À trois heures du matin, un détachement de turcos tâte la barricade de la rue du Pont. Les fédérés, voulant fraterniser, la franchissent. Une décharge les accueille, tue deux hommes, en blesse trois. Le 31, à sept heures, Zentz annonce que le bombardement va commencer. Digeon lui écrit : « J’ai le droit de répondre à une menace sauvage d’une façon analogue. Je vous préviens que si vous bombardez la ville, je ferai fusiller les trois personnes que j’ai en mon pouvoir », Zentz arrête le porteur de la lettre et fait distribuer de l’eau-de-vie aux turcos. Ces Arabes arrivaient à Narbonne comme à une razzia et avaient déjà pillé trois cafés. Le procureur général envoie encore deux parlementaires. Il maintient l’amnistie offerte la veille pour tous ceux qui évacueront l’hôtel de ville avant l’ouverture du feu ; l’exécution des otages sera punie du massacre de tous les occupants. Digeon écrit ces conditions sous la dictée d’un des parlementaires, les lit aux fédérés, laisse chacun libre de se retirer. En ce moment, le procureur général se présente avec les turcos devant la terrasse du jardin. Digeon y court, le procureur harangue la foule et parle d’indulgence. Digeon proteste : on vient de promettre l’amnistie. Le procureur rompt la discussion par un roulement de tambours, va répéter les sommations légales devant la façade de l’hôtel de ville et réclame les otages que les soldats transfuges lui remettent.

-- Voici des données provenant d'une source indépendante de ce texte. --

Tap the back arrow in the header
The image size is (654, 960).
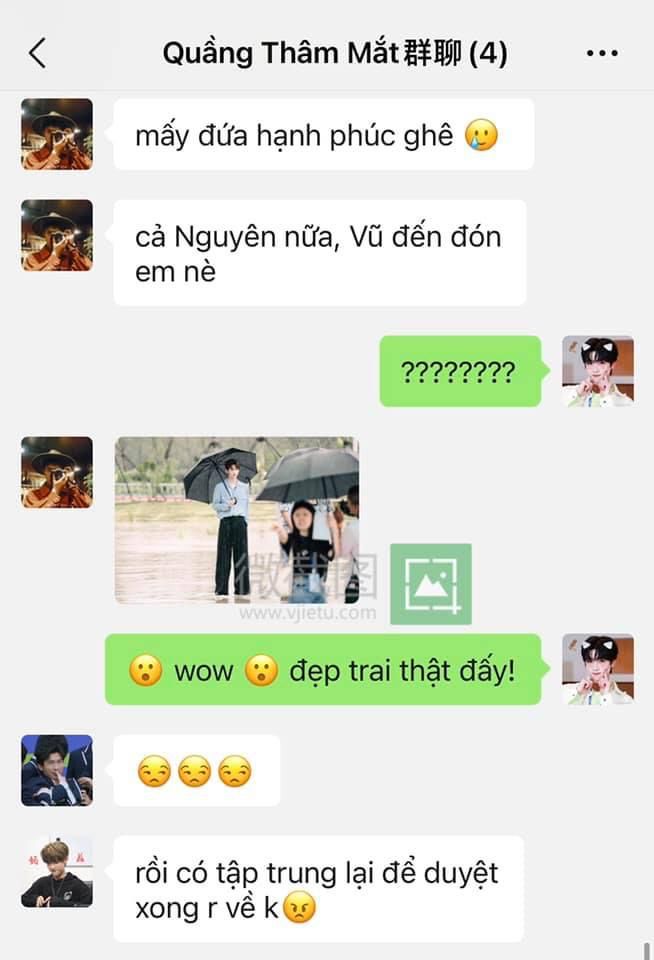(x=37, y=53)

Ces pourparlers avaient profondément énervé la défense. L’hôtel de ville ne pouvait tenir contre un bombardement qui aurait saccagé la ville. Digeon le fait évacuer et s’enferme seul dans le cabinet du maire, résolu à disputer sa vie. La foule accourt et, malgré sa résistance, l’enlève. L’hôtel de ville était vide quand les turcos arrivèrent. Ils maraudèrent dans tous les coins ; on vit de leurs officiers se parer d’objets volés.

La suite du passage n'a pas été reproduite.